=== Exercise prompt ===
What is needed is an exact transcription of every record.

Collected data
————

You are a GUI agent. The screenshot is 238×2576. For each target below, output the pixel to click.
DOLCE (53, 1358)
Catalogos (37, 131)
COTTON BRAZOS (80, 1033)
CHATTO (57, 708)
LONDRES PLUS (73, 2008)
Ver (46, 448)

————

=== Response to the exercise ===
You are a GUI agent. The screenshot is 238×2576. For each target below, output the pixel to click.
DOLCE (53, 1358)
Catalogos (37, 131)
COTTON BRAZOS (80, 1033)
CHATTO (57, 708)
LONDRES PLUS (73, 2008)
Ver (46, 448)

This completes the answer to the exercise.